Extracted text
________________________________________

An underwater mapping project recently took an unexpected twist off the coast of Tahiti, where deep sea explorers said this week that they had discovered a sprawling coral reef resembling a bed of roses that appeared to be largely unscathed by climate change.
Extending for about three kilometers (1.86 miles), the reef is remarkably well preserved and is among the largest ever found at its depth, according to those involved in the mapping project sponsored by UNESCO, the U.N. Educational, Scientific and Cultural Organization.
Some even described the condition of the reef, hidden at depths between 30 meters (about 100 feet) and 100 meters in the crystalline waters of the South Pacific, as “pristine.”
Alexis Rosenfeld, an underwater photographer from Marseille, France, said on Thursday that the reef lived up to what he had envisioned when he first explored it shortly after its discovery in November.
“This, my dream, is exactly the same as the reality,” Mr. Rosenfeld said of the reef, which is about two kilometers off the shore.
Mr. Rosenfeld, 52, photographed the reef as part of a deep sea exploration project called 1 Ocean, partnering with UNESCO and researchers from CRIOBE, a prominent French laboratory specializing in the study of coral reef ecosystems, and the French National Centre for Scientific Research.
The reef occupies an area of the ocean known as the mesophotic zone — from the Greek words for middle and light — where the algae that coral depends on for survival can still grow but where light penetration is significantly diminished, scientists said.

________________________________________

Data supplied
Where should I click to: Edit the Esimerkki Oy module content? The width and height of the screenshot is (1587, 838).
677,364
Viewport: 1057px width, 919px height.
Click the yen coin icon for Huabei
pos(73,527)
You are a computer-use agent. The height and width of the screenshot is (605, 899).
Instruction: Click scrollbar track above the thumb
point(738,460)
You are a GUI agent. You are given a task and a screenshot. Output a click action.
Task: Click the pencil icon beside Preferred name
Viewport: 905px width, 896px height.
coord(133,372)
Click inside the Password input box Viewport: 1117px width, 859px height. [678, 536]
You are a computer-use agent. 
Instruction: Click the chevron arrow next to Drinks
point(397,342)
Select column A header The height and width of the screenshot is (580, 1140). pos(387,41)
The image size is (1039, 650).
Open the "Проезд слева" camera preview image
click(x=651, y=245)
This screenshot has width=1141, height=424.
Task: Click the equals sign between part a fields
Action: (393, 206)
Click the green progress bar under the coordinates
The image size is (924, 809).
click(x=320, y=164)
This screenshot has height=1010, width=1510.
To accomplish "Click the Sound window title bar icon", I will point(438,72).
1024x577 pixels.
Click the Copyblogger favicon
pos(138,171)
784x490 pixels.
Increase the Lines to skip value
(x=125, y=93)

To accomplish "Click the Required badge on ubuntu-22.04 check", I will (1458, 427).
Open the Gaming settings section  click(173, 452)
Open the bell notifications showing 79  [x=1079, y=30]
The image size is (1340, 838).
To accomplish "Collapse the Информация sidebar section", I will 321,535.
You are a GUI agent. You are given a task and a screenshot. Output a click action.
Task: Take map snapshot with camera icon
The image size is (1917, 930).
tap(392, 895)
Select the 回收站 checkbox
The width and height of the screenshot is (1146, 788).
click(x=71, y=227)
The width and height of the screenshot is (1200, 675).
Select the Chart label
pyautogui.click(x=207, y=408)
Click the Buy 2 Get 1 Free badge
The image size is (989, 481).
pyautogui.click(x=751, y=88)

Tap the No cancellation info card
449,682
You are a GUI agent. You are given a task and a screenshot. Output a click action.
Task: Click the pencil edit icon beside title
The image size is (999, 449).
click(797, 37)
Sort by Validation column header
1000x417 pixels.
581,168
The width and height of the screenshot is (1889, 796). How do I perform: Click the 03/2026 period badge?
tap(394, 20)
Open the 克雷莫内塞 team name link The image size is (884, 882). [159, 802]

________________________________________

Complete the following
A. From the article about the coral reef off Tahiti, list every distance or depth that is given in meters or kilometers.
B. Using the article about the coral reef off Tahiti, decide whether each statement agrees with it and quote the words that settle it: (i) The reef extends for about three kilometers. (ii) Alexis Rosenfeld is an underwater photographer from Paris. (iii) The name "mesophotic zone" comes from Greek words for middle and light.
C. Answer these questions from the article about the coral reef off Tahiti:
(i) Which organization sponsored the mapping project?
(ii) In what month was the reef discovered?
(iii) How old is Mr. Rosenfeld?

Task results
A.
- about three kilometers
- 30 meters
- 100 meters
- about two kilometers

B.
(i) Yes: "Extending for about three kilometers (1.86 miles)"
(ii) No: "an underwater photographer from Marseille, France"
(iii) Yes: "from the Greek words for middle and light"

C.
(i) UNESCO, the U.N. Educational, Scientific and Cultural Organization
(ii) November
(iii) 52